Copyright © 1998


Dear Dr. Universe
Why do we cry?

Shannon Wainwright
South Africa

        Hard as it is to believe, hardly anyone studies crying. As a scientist buddy told me the other day, "It's just TOO BIG A QUESTION."
        But we've never let that stop us before!
        So I tracked down Paul Verrell here at Washington State University. He studies animal behavior. (He is also one of those rare scientists who is willing to SPECULATE.) Much thinking about behavior is also about evolution, because that's where much of our behavior comes from. So when Professor Verrell asks why, he asks WHY.
        Let's start with the idea that crying is a form of communication. (Now keep in mind we're SPECULATING here.) In fact, it's a very young baby's ONLY form of communication. Imagine yourself, lying on your back, staring out at this very weird new world. You can't talk or crawl or even think or see very clearly.
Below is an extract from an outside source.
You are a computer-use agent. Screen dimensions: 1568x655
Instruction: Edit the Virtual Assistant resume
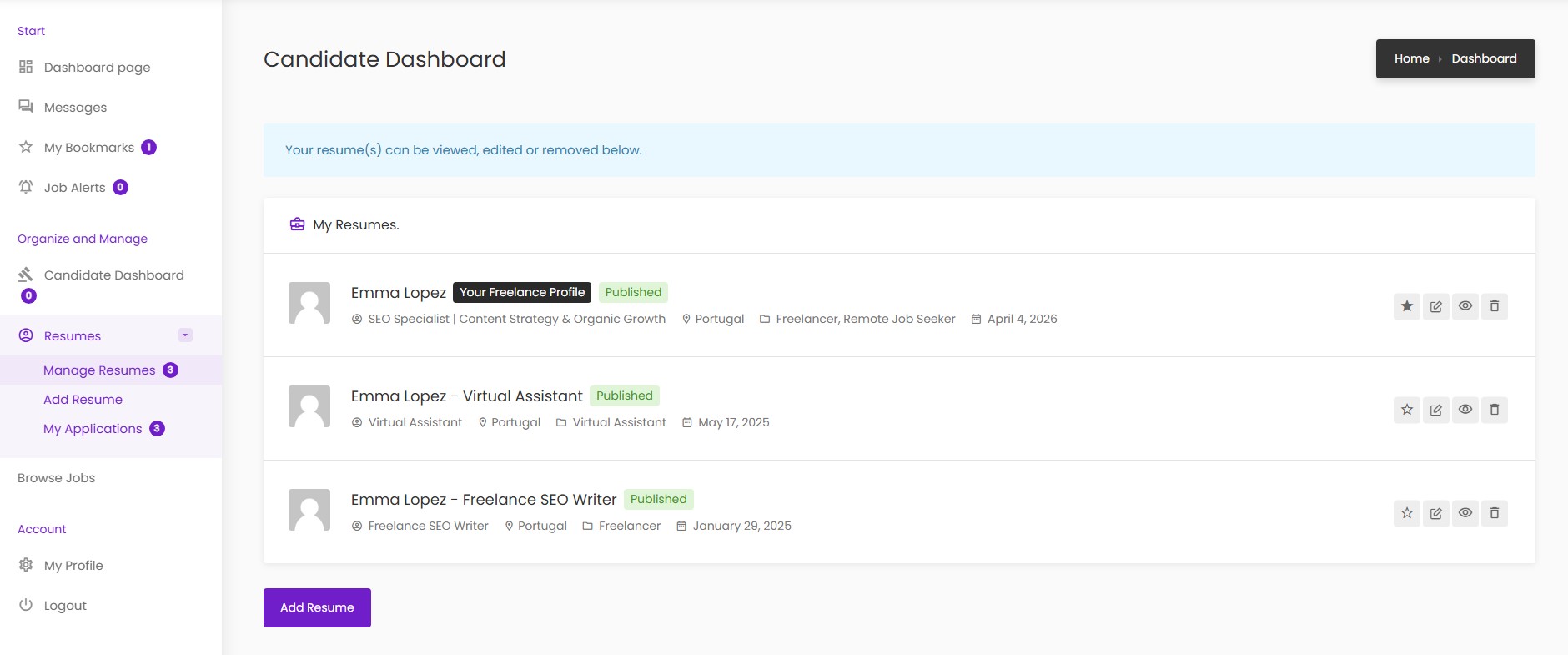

But your body says: "I'M HUNGRY."
        Scientists who think about evolution think a lot about "evolutionary advantage." Basically, an evolutionary advantage helps you survive so you can pass your genes on to your descendants. And your genes aren't going to get passed on if your body doesn't get FED. So you scream!

Maybe my friend here just needs to give in to ritualization.
(The painting is Absinthe (1876) by Edgar Degas.)

        Technically, if you're less than two months old or so, you're not really crying—if you define crying as shedding tears. Babies don't start crying tears until they're about two months old. But screaming gets results, and the tears get connected later.
        Actually, there are three kinds of tears. BASAL tears lubricate your eyeball. Your eyeball is really not very smooth, so without tears to smooth it over, you wouldn't be able to see very sharply. Various tear glands produce about 5-10 ounces of basal tears daily. These tears flow over the eye and into the LACHRYMAL ducts in the inside corners of your eyes and then into your nasal cavity.
        REFLEX tears protect your eyes against irritants, such as onions, and foreign objects or blows.
        Now get this. There's a big difference between EMOTIONAL tears and these other kinds of tears. Emotional tears contain 20-25 percent more protein, including various hormones! So what does this mean? WE DON'T KNOW, BUT IT IS VERY INTERESTING.
        Actually, some scientists think tears are a way for the body to get rid of wastes, as is sweating or defecation.
        On the other hand, maybe crying is a functionless byproduct of increased autonomic activity in distressed individuals. WHAT?! Pat Carter is an evolutionary physiologist here at WSU. He studies how our bodies came to do the things they do over the course of time. He is very careful about trying to guess why something like crying developed. Maybe it developed as the result of something that we're not aware of.
        Well, says Professor Verrell, maybe so. Still, crying would continue to exist through human evolution IF IT TOOK ON A FUNCTION. So what might that function be?
        Behaviorists call this process -- of a byproduct taking on a new function -- RITUALIZATION.
        Professor Verrell compares this to a dog's peeing when it gets excited or runs into something new. Over time, peeing seems to have transformed, or ritualized, from an autonomic response into a form of communicating where its territory is.
        Professor Verrell says that communication signals that have evolved through ritualization are usually stereotyped, exaggerated and repetitive. So MAYBE crying came to be because the people (babies and others) who cried hardest, longest and loudest were most likely to get food or help.
        But wait! you say. You're not done yet. What about sadness and anger and grief and other reasons we cry?
        We don't know. Maybe Aristotle and others long ago were right. Maybe crying is a means of cleaning yourself out emotionally. Or maybe it's your communication of last resort, the only way to express yourself when words fail, the same as when you were a baby and had no words.